**ACTIVITY:** Whichever lines of the entries hold the word "agent" should be identified and copied.

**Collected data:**

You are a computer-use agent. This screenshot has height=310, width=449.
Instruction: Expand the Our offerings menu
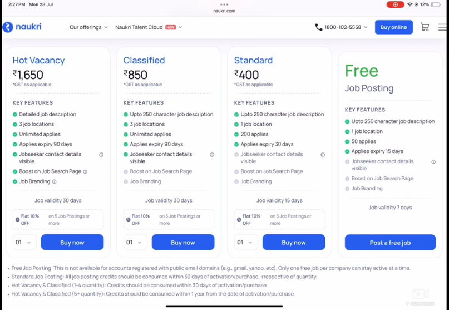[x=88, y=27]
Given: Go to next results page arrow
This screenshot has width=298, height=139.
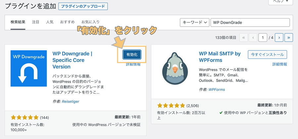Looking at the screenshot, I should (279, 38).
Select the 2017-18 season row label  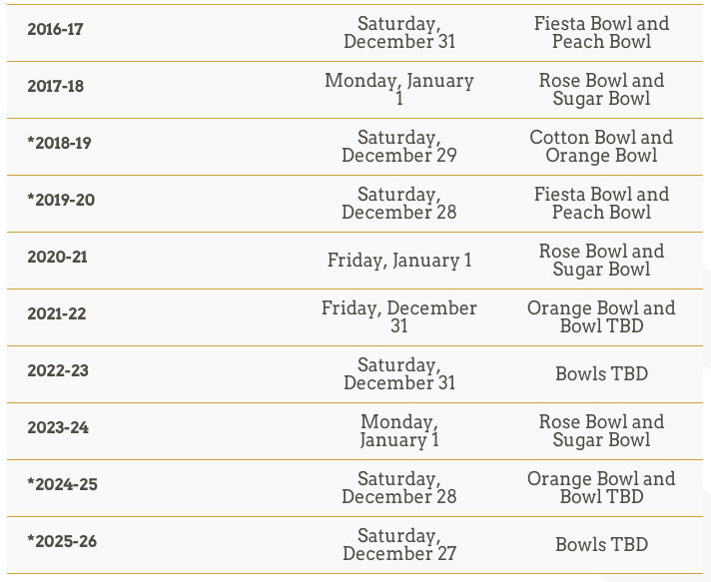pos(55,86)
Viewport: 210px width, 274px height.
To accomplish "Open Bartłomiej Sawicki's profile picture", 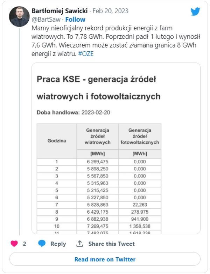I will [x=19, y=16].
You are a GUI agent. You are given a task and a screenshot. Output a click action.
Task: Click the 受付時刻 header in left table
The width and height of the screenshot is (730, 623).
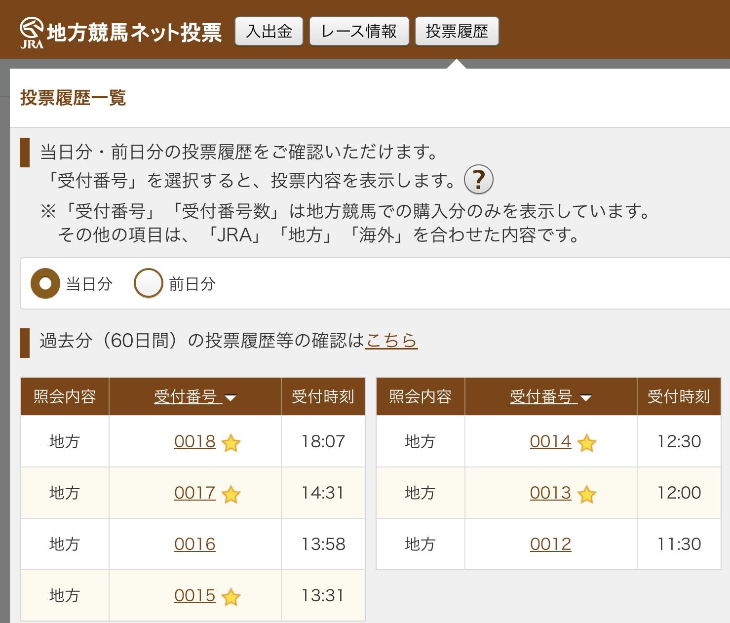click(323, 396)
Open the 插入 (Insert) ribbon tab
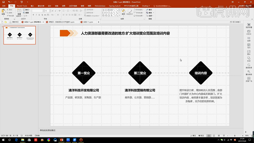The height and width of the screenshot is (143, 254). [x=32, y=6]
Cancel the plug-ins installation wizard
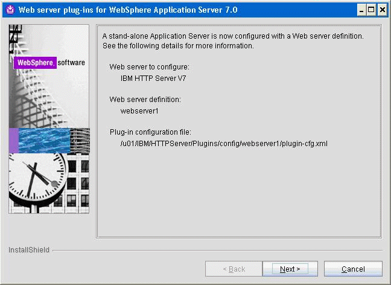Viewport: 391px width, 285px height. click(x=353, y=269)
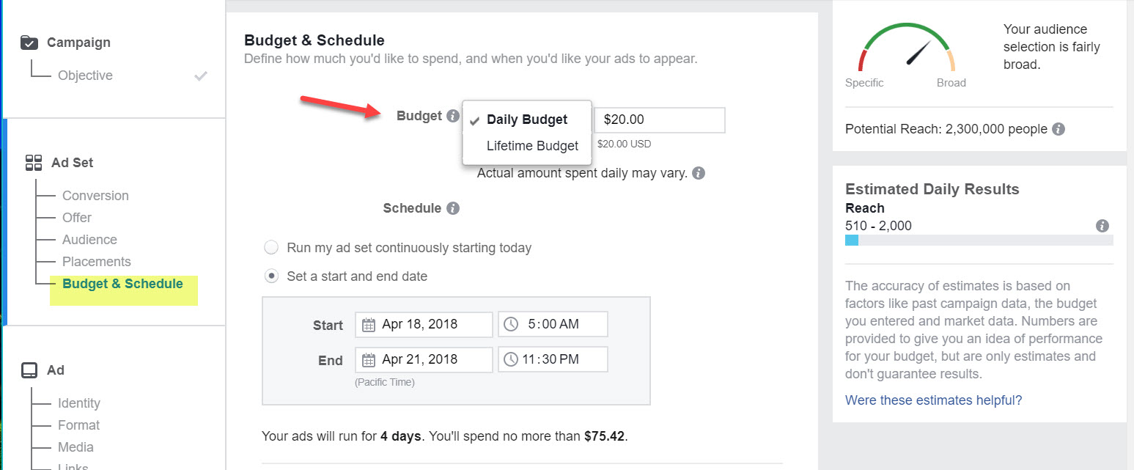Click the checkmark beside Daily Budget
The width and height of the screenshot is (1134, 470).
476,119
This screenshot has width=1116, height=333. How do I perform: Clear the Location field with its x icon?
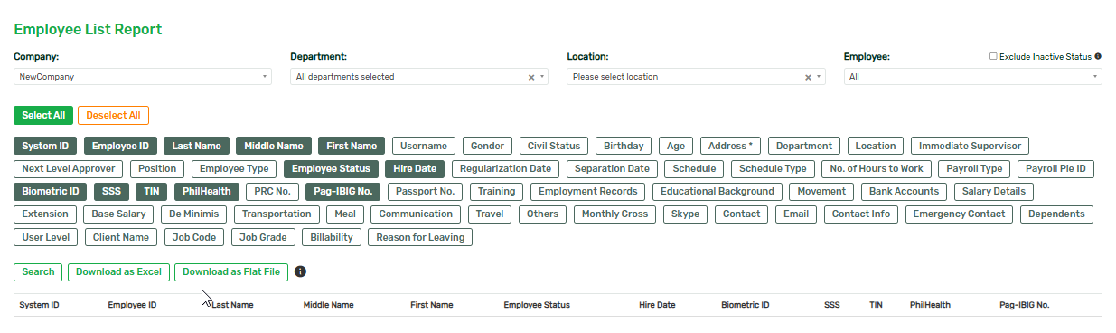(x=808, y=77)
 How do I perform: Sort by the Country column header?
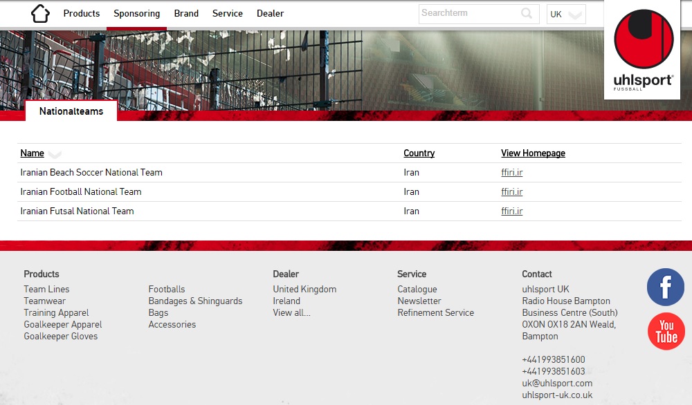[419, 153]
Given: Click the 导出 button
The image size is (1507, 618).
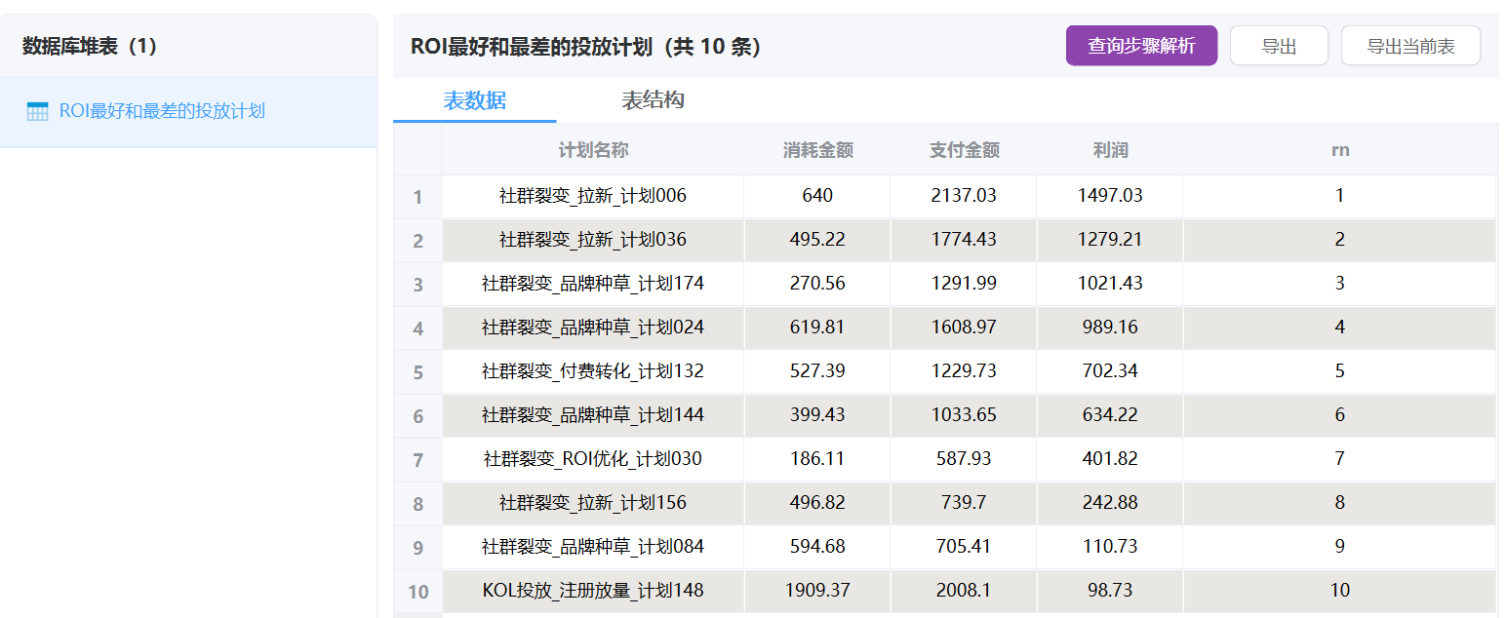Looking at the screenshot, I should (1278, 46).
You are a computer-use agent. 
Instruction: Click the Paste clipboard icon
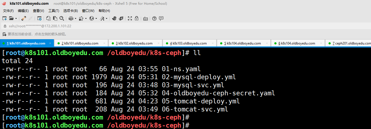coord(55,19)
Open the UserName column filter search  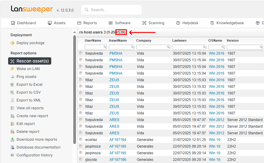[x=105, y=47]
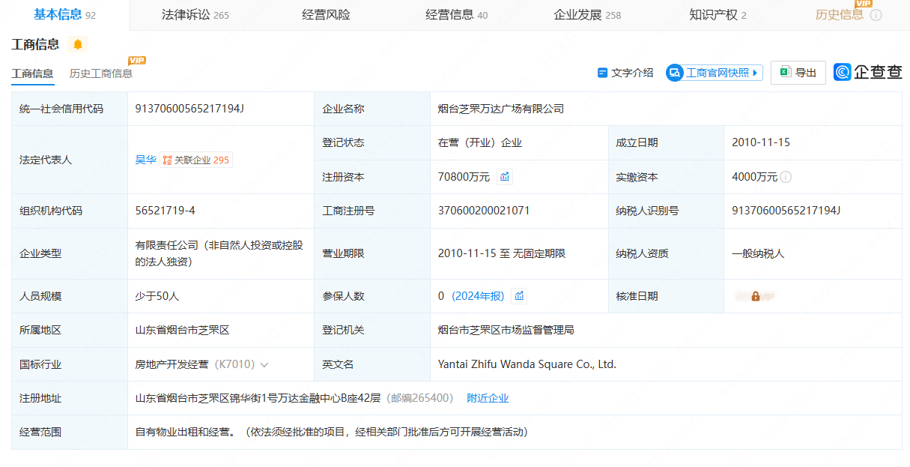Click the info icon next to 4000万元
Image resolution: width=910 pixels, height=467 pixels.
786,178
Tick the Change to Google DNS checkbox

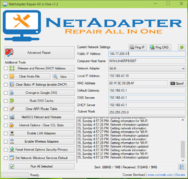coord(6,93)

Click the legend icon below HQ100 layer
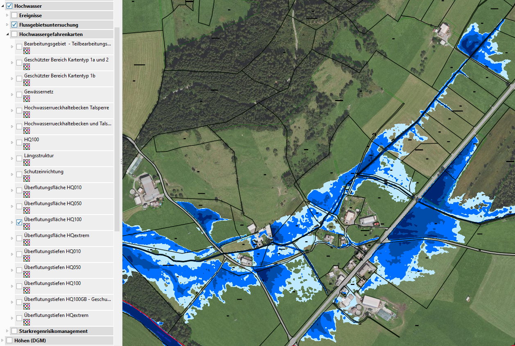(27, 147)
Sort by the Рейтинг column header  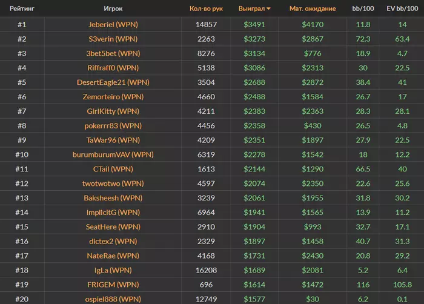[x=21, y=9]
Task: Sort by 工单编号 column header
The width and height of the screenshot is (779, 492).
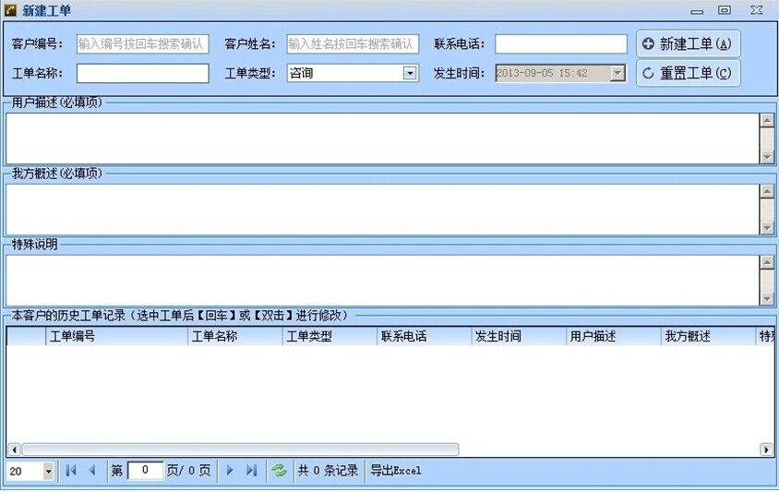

**ANSWER SPACE:**
You are a computer-use agent. This screenshot has height=310, width=449.
You are a GUI agent. You are given a task and a screenshot. Output a click action.
You are a computer-use agent. 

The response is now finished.